§ Work instructions: Could you restate word for word the lines running from the one with "Screen dimensions: 863x485" to the end of the data, both ends included, but without pictures?

§ Data provided:

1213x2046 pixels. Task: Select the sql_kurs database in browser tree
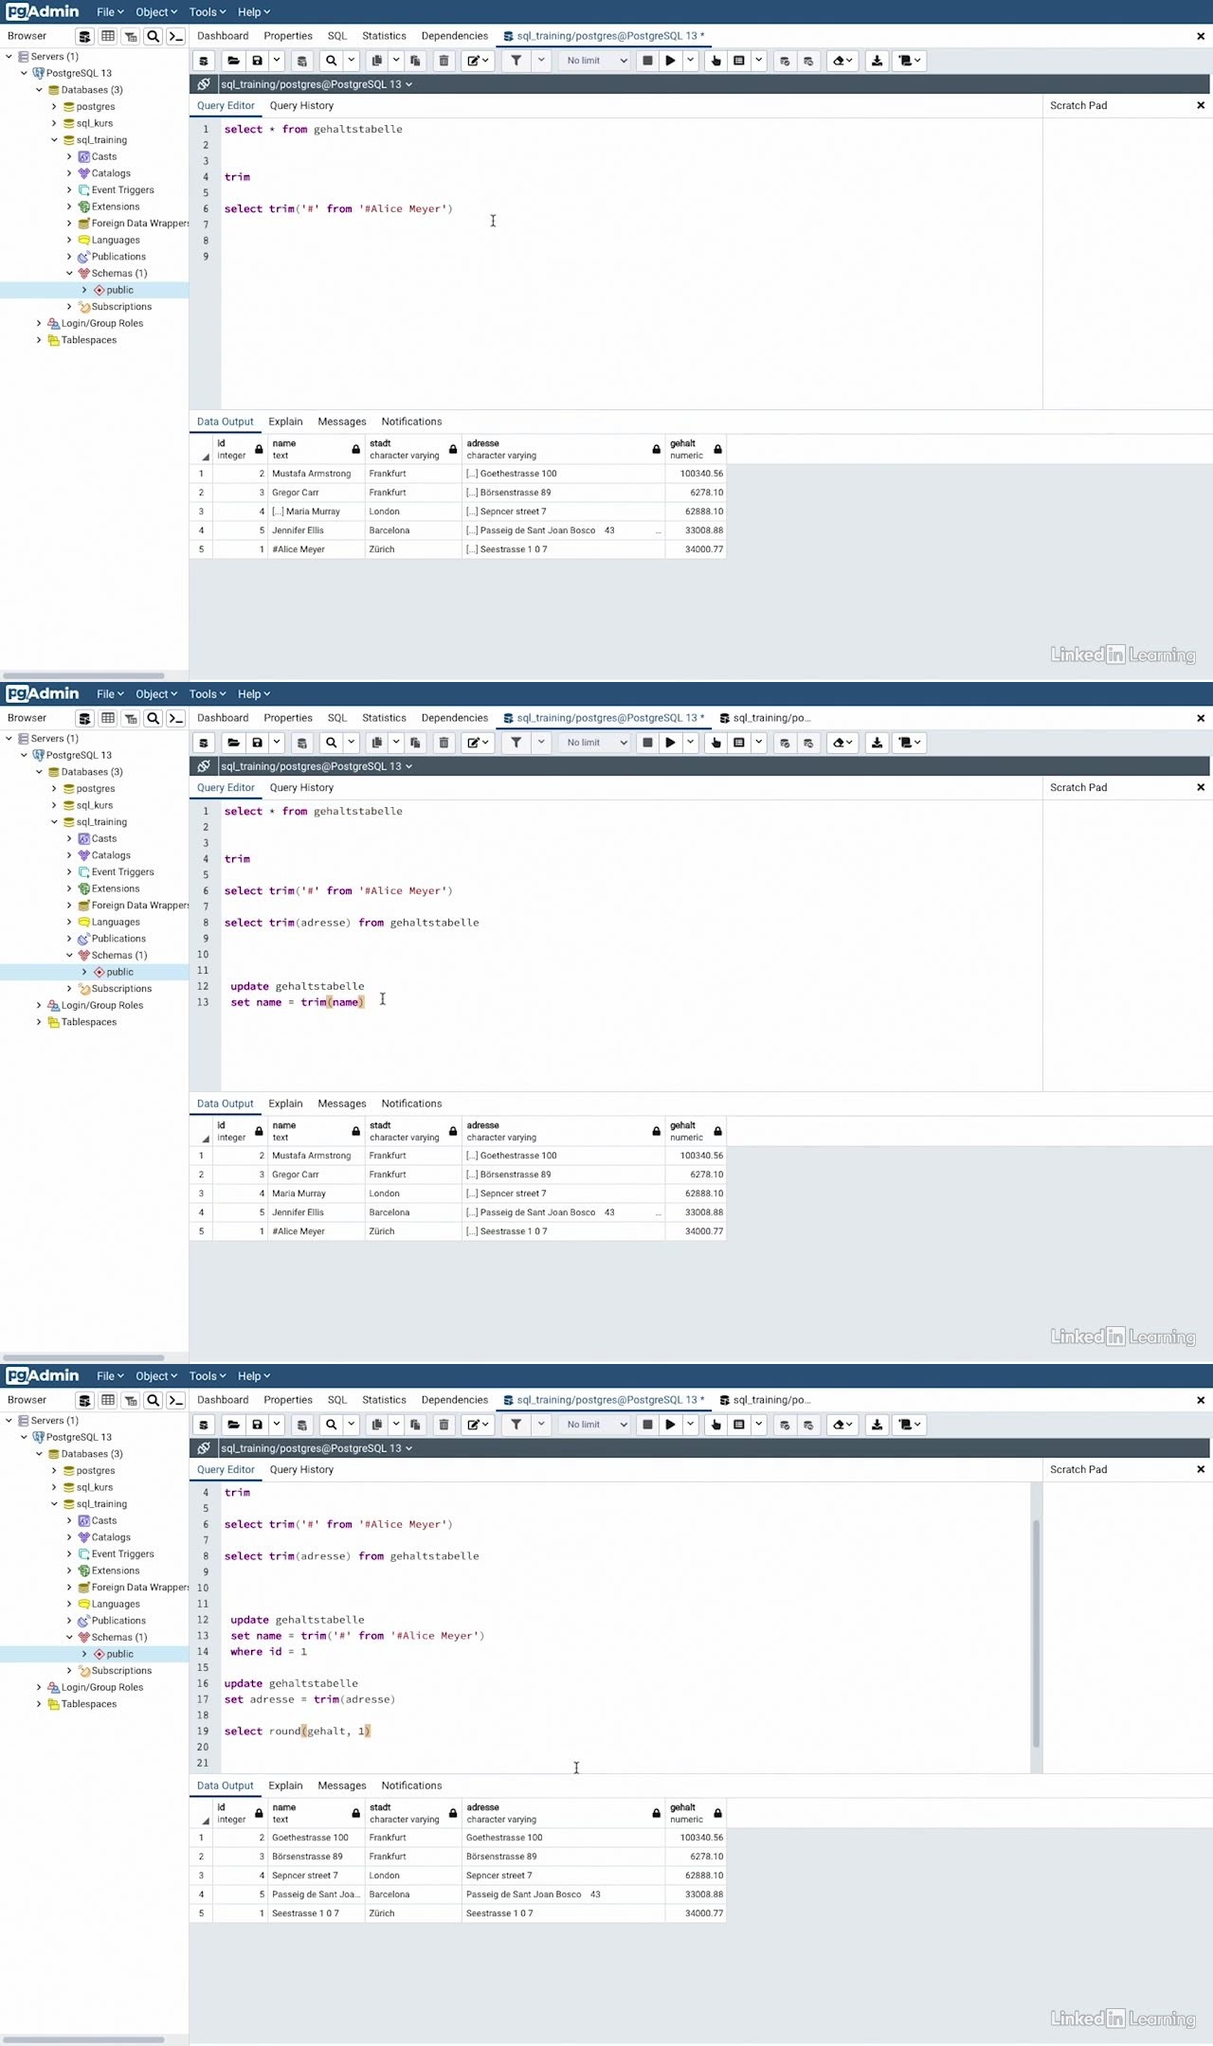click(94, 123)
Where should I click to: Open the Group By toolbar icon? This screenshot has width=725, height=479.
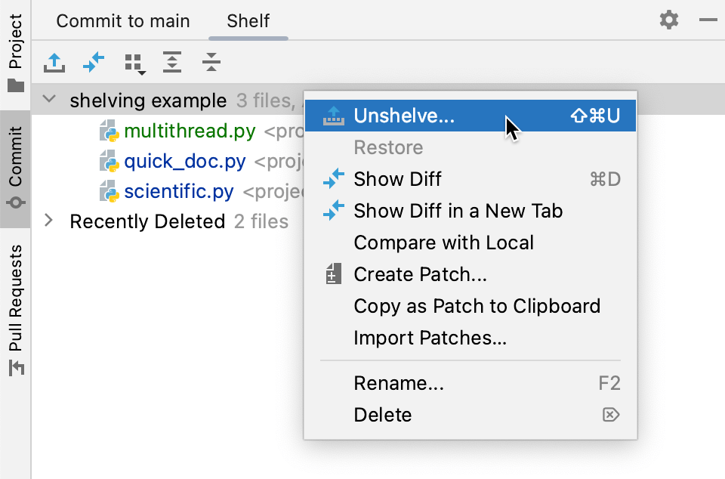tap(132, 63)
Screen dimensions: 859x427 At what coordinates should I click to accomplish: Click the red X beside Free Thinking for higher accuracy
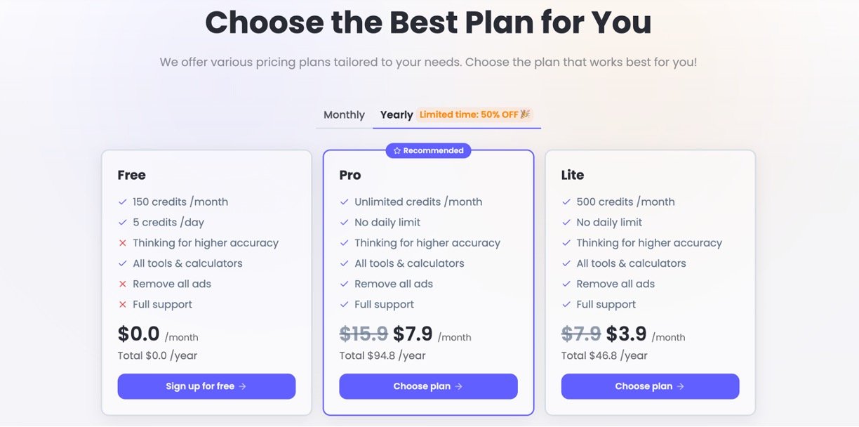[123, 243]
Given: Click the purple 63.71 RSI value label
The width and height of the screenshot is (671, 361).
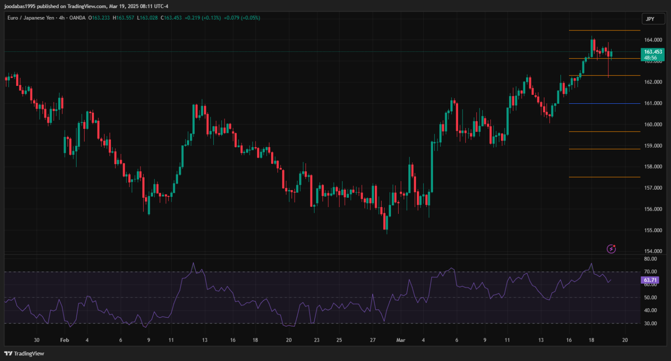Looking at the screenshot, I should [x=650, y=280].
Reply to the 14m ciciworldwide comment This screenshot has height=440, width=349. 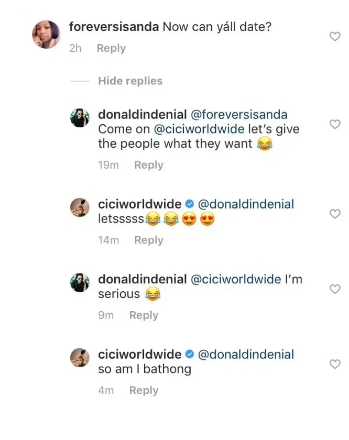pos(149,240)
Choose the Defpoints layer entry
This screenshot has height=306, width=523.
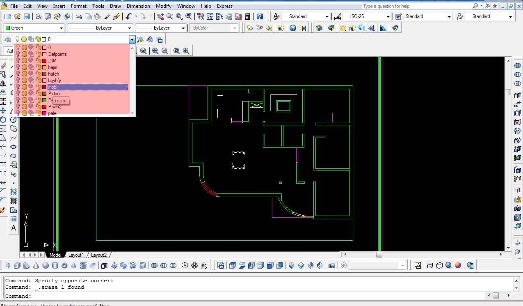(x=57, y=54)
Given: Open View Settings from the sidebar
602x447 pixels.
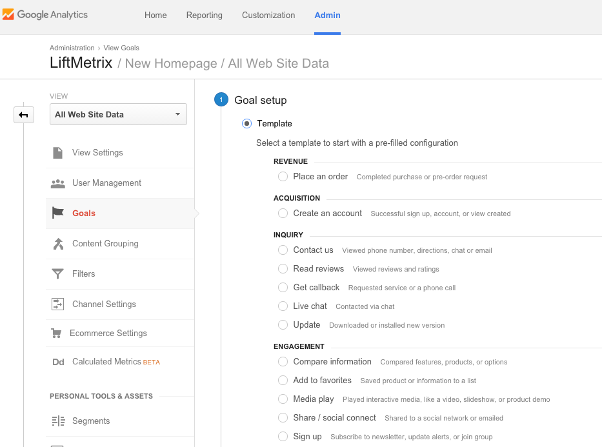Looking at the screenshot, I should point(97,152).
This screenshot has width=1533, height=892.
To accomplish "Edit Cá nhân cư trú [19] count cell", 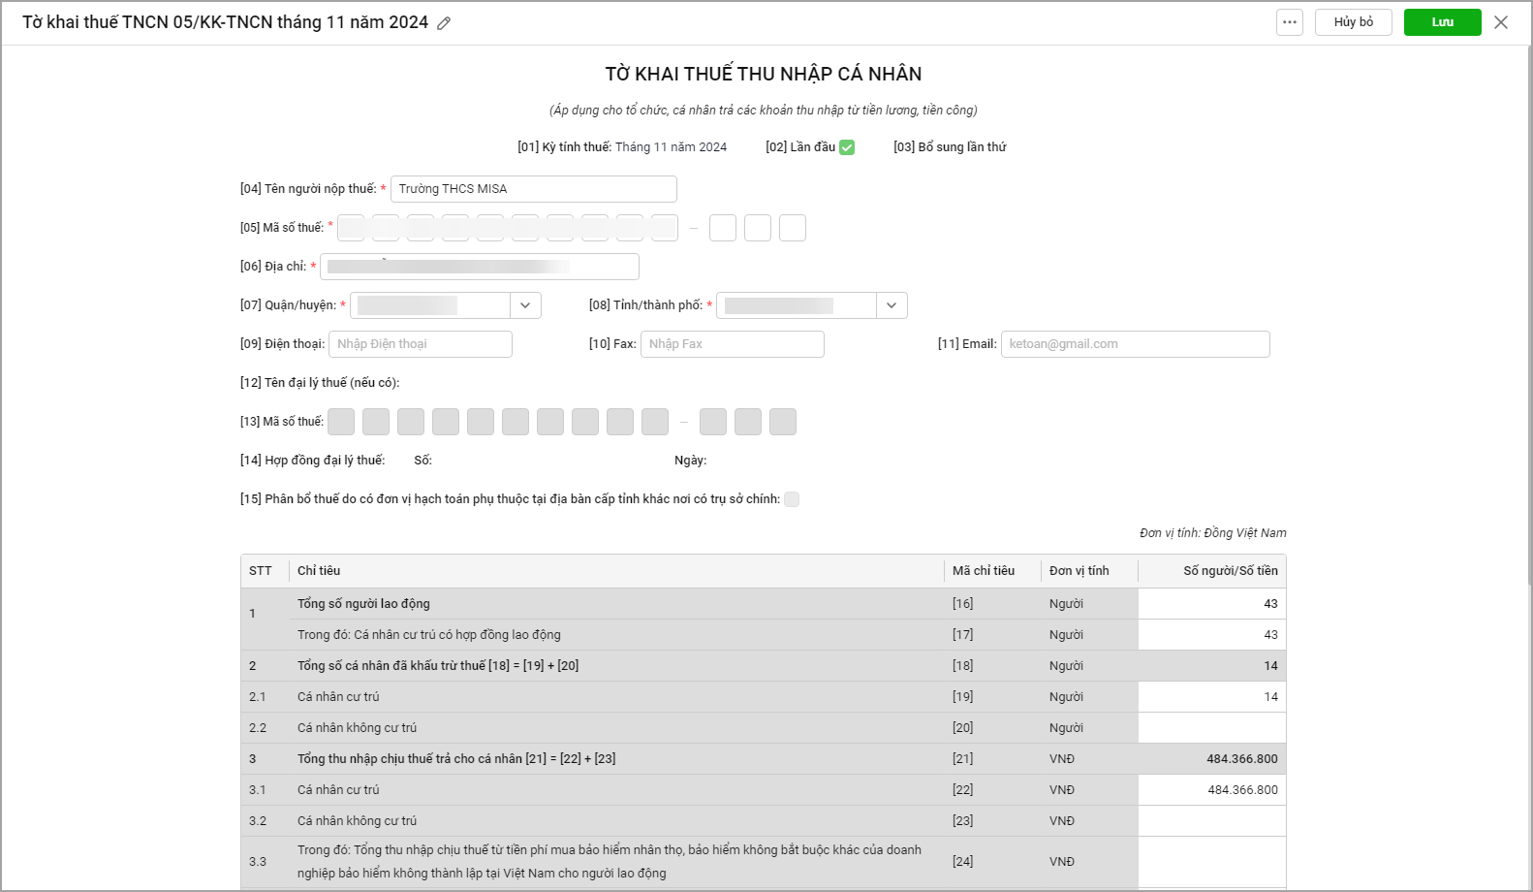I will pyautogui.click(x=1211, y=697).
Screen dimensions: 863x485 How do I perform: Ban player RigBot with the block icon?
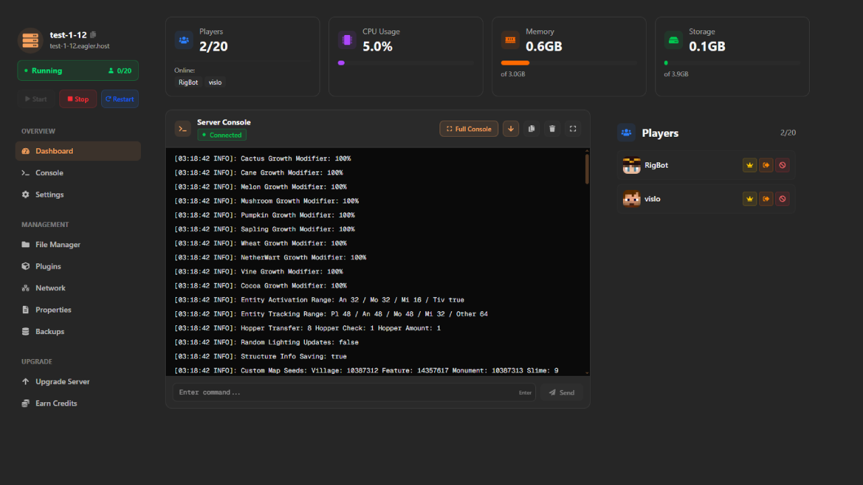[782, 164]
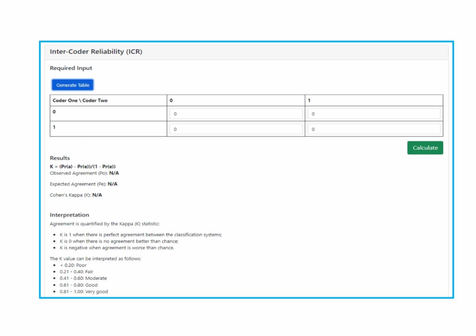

§ Exercise solution:
Screen dimensions: 863x485 How do I perform: Ban player RigBot with the block icon?
[782, 164]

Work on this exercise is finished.